The guys from Nagios are great too – a good pack of developers and it’s very interesting to hear about monitoring crazy stuff, like Microsoft Word macros(!). Overall, I’d recommend being part of the Nagios Conferences if you’re serious about monitoring your stuff (and you should be)!

1 response

  1. Steve Fink wrote on :

    My insanely biased opinion based on too little experience to be taken seriously: definitely look into check_mk and multisite, but “…we can leverage the tools that work with Nagios to extend it further…” doesn’t begin to describe what it’d be like if you took check_mk seriously.

    Nagios is crap. It’s the best crap around, or at least was for a very long time, but it’s a ridiculous steaming pile of unmanageable complexity. Its configuration makes sendmail look sane. It is constructed from a loose collection of features that are mostly minor bandaids to deeper underlying problems. You can spend days/weeks/months tweaking and tuning and feeling like you’re making a lot of progress, but you don’t realize you’re really painting an elephant with a toothbrush. While it’s rolling in mud.

    check_mk and multisite honestly kind of suck too, but they are based on a sane architecture and have the potential to be built into something really good. Time spent on them is way more productive — you can actually set things up to fix problems for real instead of constantly adding bandaids for individual symptoms. It takes some getting used to now that you’re painting the elephant with a spray gun instead of a toothbrush — it’s sometimes harder to get the hot pink paint just on the toenails without splattering the surrounding area a bit — but once you get the hang of it even the fine-tuning ends up easier than with regular nagios.

    It’s nice that you can start out by just adding check_mk alongside regular nagios checks, but eventually you’ll want to put it in charge and do everything its way.

    The one design decision that I disagree with is that the check_mk client agent can’t accept input from the server. It’s easy enough to hack together one that can — I did it — but then you have to worry about backwards compatibility with plain agents. (I couldn’t open up a different port to reach them, so I had to make it work with either the old or new agent, and it was easy to cause a hang with a new agent waiting for input that never comes.) Example use: I was on a warpath to reduce the noise in the signal, and in particular I heavily relied on check dependencies to minimize alert storms. For testing network reachability, it’s nice to be able to tell the agent what IPs to try to reach, given centralized knowledge of which monitored hosts were part of what network. I also had some expensive checks that I only wanted to run on certain host types, but didn’t want to lose the huge management gains of check_mk’s passive setup.
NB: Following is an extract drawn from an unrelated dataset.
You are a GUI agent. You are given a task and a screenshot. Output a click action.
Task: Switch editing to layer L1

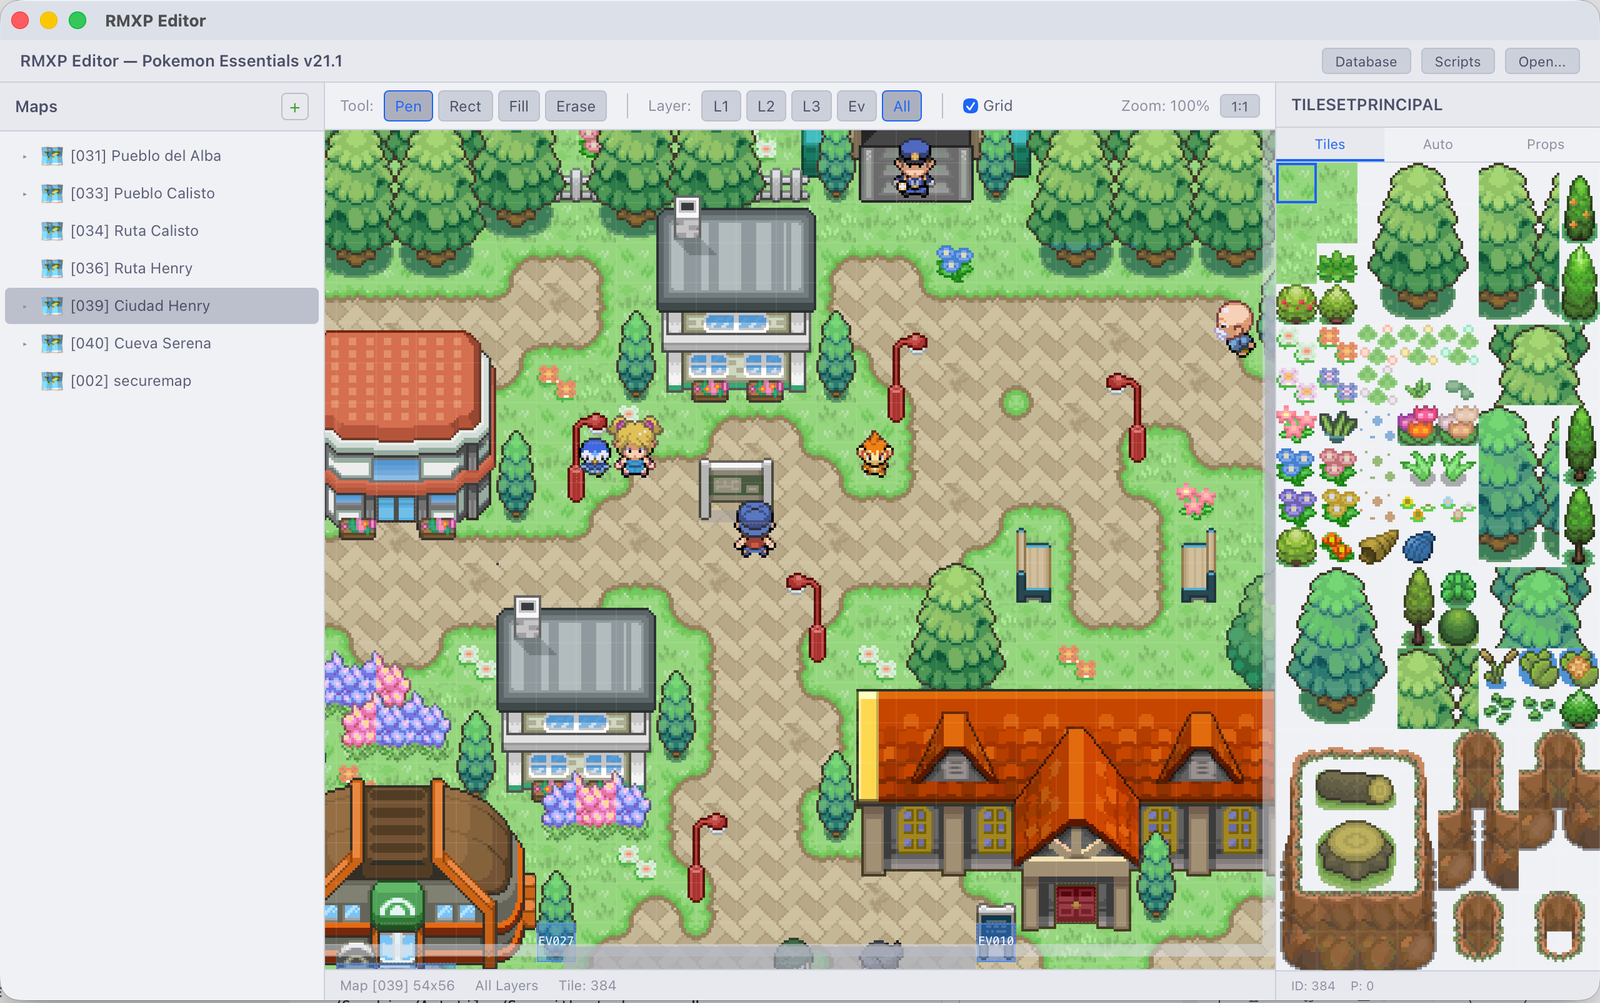[721, 105]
    Sorry, that’s all vague and unnecessarily opinionated. It’s been a while, too. But check_mk allowed me to get to the point where I was worrying about setting up different CPU utilization thresholds for different types of servers (as in, if I got a high CPU alert, there was a very very good chance it was a real problem) and embedding initial diagnostic procedures into the monitoring infrastructure (instead of just knowing that host X was unreachable, I would know exactly where in the convoluted network path to that host the connectivity was being lost). Oh, and it gave lots and lots of perf stats to graph and trend and show to people in suits. Doing all that with bare Nagios would have been a nightmare. (Or rather, it *was* a nightmare, and didn’t work, which is why I switched to check_mk across the board.)